Realizzavano false dichiarazioni dei redditi per permettere ai propri clienti stranieri di ottenere il rilascio o il rinnovo del permesso di soggiorno. Il tutto, ovviamente, dietro pagamento. Il ‘gioco’, secondo gli investigatori, sarebbe andato avanti almeno dal 2014. A guastare la festa ai soggetti coinvolti – quattro consulenti fiscali e 56 clienti – sono stati i militari del nucleo di polizia economico-finanziaria della guardia di finanza. Gli uomini delle fiamme gialle hanno scoperto il presunto giro illecito, mettendo sotto inchiesta tutte le persone sospettate di farne parte. La lunga e complessa attività è arrivata a conclusione nelle scorse ore, quando la procura ha emesso sessanta avvisi di conclusione delle indagini preliminari. Gli indagati devono rispondere di vari reati. I quattro consulenti fiscali (tre con studio nel Bolognese e uno nel Ravennate) sono accusati innanzitutto di favoreggiamento dell’immigrazione clandestina. Devono poi rispondere, stavolta in concorso con gli extracomunitari che avevano chiesto le prestazioni (in buona parte nigeriani o marocchini), di falso in atto pubblico e induzione in errore di pubblico ufficiale.

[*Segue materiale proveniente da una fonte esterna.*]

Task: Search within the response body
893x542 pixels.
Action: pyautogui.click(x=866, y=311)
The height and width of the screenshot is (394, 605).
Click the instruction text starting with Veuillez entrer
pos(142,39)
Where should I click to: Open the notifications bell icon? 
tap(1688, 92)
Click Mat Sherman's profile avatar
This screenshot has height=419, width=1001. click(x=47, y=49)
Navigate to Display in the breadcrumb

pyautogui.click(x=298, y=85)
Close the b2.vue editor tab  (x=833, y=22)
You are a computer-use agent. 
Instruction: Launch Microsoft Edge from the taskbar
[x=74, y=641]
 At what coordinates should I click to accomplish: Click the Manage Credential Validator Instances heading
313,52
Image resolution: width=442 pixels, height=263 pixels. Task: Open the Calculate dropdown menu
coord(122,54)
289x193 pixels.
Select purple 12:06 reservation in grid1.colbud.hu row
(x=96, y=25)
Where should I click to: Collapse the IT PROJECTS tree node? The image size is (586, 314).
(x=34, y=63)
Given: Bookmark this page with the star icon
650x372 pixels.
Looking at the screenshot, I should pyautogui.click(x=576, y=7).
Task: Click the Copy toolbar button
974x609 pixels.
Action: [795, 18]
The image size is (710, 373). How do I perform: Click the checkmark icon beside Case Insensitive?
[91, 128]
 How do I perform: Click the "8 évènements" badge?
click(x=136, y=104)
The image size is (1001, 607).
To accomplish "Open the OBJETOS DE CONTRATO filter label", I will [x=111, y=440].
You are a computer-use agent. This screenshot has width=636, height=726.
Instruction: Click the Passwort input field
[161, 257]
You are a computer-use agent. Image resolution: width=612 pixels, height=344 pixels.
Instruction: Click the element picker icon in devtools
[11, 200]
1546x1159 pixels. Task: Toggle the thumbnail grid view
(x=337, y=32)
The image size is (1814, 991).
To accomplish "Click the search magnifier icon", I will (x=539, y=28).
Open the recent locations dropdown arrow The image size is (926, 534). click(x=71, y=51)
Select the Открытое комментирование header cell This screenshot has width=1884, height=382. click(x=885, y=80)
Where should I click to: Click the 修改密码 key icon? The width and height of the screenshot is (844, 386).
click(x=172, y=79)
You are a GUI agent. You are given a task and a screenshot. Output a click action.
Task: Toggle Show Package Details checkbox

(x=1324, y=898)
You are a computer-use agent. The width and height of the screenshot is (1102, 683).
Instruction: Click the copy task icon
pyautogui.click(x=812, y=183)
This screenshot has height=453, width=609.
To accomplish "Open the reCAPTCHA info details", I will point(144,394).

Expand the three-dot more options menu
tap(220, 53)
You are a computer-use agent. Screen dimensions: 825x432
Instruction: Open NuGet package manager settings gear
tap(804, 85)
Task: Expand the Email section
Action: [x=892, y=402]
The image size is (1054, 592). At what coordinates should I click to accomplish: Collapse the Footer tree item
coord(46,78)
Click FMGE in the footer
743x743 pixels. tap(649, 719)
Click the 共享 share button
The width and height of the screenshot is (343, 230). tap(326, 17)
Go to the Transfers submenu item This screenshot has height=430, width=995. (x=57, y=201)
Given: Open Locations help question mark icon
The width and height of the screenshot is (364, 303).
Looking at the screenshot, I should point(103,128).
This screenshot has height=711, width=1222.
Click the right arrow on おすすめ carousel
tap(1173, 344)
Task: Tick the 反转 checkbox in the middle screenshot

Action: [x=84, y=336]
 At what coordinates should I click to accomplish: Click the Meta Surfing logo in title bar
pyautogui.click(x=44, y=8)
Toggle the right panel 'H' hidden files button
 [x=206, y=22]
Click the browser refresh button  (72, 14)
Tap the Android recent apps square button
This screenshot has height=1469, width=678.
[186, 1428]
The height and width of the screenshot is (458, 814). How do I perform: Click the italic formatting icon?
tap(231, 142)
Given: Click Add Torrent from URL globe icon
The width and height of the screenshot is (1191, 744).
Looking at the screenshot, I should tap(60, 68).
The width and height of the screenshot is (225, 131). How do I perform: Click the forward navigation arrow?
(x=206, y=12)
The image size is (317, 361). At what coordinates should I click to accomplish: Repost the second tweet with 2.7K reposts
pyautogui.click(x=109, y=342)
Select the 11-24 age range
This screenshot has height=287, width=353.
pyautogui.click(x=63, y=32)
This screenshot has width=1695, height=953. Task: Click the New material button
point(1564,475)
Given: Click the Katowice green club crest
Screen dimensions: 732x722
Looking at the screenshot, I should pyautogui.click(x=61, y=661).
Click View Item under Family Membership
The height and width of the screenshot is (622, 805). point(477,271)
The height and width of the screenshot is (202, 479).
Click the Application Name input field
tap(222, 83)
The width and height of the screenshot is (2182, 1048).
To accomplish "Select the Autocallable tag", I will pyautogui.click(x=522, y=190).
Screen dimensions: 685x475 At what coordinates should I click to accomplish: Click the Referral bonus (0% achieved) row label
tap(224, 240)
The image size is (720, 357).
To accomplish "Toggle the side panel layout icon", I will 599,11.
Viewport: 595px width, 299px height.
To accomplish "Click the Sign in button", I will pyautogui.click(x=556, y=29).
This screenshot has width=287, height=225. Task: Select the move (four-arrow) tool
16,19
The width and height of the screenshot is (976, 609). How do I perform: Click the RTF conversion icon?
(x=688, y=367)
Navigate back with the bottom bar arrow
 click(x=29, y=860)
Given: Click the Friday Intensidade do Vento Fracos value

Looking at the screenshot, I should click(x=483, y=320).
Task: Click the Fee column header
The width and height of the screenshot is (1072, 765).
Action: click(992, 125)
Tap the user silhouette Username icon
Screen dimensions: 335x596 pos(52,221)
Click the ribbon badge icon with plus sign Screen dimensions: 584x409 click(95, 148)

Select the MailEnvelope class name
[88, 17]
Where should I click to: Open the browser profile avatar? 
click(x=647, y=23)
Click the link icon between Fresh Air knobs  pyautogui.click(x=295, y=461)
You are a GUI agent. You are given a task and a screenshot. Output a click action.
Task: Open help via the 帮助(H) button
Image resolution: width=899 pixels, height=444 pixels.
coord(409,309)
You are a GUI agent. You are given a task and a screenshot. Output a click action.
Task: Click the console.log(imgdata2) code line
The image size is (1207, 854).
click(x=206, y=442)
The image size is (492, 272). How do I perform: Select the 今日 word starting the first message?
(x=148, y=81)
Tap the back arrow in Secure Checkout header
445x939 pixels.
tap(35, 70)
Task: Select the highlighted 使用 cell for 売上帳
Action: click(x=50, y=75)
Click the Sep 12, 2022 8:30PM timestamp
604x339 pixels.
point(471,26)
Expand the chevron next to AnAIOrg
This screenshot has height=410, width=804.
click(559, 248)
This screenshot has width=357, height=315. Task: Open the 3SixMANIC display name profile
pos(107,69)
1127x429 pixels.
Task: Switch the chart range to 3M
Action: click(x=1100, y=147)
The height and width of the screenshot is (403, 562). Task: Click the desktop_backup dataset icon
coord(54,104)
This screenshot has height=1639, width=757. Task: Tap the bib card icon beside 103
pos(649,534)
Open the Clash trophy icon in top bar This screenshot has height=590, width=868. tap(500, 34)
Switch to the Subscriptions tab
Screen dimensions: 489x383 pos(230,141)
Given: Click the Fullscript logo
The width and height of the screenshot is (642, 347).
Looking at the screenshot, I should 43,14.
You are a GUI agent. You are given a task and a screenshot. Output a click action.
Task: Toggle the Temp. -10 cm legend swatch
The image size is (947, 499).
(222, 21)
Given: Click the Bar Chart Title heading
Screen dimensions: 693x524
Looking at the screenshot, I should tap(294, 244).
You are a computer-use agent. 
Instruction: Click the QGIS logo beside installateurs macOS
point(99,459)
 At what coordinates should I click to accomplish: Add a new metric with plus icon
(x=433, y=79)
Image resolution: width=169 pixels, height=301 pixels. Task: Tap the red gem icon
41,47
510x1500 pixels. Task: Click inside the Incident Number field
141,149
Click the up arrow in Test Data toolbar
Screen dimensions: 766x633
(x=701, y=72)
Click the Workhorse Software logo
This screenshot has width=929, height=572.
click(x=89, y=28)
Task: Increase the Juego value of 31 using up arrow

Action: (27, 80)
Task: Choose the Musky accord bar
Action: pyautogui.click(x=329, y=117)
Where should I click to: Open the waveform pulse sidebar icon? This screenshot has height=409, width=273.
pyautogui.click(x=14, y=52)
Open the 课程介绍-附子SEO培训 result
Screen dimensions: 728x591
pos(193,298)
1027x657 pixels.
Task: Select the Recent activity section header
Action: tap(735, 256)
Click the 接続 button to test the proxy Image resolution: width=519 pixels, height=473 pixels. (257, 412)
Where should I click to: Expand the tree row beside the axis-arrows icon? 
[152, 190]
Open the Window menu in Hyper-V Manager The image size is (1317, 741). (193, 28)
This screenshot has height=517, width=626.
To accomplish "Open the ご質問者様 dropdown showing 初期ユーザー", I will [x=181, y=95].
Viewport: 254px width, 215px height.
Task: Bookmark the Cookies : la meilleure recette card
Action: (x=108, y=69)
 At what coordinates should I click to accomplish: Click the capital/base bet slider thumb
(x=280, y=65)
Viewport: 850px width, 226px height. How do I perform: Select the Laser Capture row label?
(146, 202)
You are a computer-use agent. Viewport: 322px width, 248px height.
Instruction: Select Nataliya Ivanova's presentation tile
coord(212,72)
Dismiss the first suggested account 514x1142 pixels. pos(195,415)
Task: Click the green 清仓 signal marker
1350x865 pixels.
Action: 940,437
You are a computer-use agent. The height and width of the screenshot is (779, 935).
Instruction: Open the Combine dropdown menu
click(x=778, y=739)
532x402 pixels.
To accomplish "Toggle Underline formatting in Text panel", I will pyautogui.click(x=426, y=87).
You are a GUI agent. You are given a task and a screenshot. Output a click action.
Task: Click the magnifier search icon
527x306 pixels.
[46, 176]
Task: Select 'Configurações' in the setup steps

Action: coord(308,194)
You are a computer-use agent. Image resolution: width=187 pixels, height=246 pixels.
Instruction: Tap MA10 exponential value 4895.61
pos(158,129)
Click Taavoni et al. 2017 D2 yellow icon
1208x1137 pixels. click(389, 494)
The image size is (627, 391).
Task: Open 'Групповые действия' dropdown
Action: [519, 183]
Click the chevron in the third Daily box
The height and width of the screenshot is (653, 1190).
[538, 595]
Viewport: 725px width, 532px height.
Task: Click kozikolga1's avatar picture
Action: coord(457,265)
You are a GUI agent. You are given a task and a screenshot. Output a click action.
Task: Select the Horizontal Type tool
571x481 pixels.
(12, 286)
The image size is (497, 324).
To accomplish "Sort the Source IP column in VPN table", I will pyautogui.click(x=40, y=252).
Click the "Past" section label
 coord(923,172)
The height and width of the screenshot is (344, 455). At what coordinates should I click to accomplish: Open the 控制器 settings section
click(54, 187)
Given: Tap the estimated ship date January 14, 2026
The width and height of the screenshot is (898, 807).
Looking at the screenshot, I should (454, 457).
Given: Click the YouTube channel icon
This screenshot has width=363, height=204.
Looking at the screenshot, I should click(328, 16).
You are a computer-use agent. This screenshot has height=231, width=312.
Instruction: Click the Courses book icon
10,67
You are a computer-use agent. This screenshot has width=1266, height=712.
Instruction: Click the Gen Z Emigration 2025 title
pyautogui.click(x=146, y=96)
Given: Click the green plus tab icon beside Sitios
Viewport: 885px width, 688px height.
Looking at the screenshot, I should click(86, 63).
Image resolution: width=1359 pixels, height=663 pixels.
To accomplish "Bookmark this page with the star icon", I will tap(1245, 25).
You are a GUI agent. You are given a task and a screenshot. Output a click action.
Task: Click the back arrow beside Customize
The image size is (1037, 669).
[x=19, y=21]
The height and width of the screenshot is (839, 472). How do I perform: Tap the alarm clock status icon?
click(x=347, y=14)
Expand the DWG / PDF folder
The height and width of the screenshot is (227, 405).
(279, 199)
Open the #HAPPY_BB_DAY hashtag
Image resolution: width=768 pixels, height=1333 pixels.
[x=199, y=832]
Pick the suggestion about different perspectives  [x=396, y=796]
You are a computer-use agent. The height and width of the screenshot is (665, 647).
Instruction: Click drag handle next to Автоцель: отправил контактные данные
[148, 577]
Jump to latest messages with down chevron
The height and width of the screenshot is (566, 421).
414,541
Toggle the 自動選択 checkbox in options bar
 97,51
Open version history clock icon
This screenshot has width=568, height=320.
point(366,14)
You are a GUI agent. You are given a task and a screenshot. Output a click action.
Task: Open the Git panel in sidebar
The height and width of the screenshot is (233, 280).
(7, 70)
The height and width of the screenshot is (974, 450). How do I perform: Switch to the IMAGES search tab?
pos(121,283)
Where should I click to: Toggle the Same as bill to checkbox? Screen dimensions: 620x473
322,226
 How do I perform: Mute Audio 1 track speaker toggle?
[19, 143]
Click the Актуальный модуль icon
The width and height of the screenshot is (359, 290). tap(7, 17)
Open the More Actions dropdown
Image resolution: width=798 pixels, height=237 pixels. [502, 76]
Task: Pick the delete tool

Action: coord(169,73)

A dare il via alle indagini sono state alcune segnalazioni di natura amministrativa arrivate alla caserma di via Palestro dall’Ufficio immigrazione della questura e riguardanti numerose domande di rinnovo del permesso di soggiorno da parte di stranieri residenti nel Ferrarese. L’esame della documentazione fiscale redatta per il rilascio dei documenti ha subito fatto ‘drizzare le antenne’ agli investigatori. In molti casi, infatti, i professionisti avrebbero chiesto all’Agenzia delle Entrate l’attribuzione solo ‘formale’ della partita Iva per i loro clienti, perché questi non avrebbero di fatto mai avviato alcuna attività imprenditoriale. In sostanza, nonostante avessero dichiarato di operare nei settori del commercio e dell’artigianato, in realtà nessuno dei ‘neo imprenditori’ aveva una sede effettiva per la propria azienda, né tantomeno attrezzature, macchinari, dipendenti, clienti o fornitori. Insomma, dei ‘fantasmi’. A fronte di ciò, secondo quanto ricostruito dai finanzieri, a fine anno i consulenti avrebbero inserito nelle dichiarazioni al fisco dati inventati (dal fatturato alle spese), riferiti a una contabilità ritenuta inesistente.

Con tale stratagemma, i quattro indagati avrebbero dimostrato che i propri assistiti avevano il reddito sociale superiore alla soglia minima (5.983,64 euro), elemento necessario per avviare le pratiche per il rilascio o il rinnovo del permesso di soggiorno. E, in particolar modo, di quello di lungo periodo, molto più ambito perché consente di spostarsi liberamente e di ottenere il ricongiungimento familiare. Un trucco, come accennato, che sarebbe andato avanti per almeno sette anni attraverso il collaudato metodo del passaparola. Un sistema ben oliato, secondo gli inquirenti, del quale ora tutti e sessanta dovranno dare conto.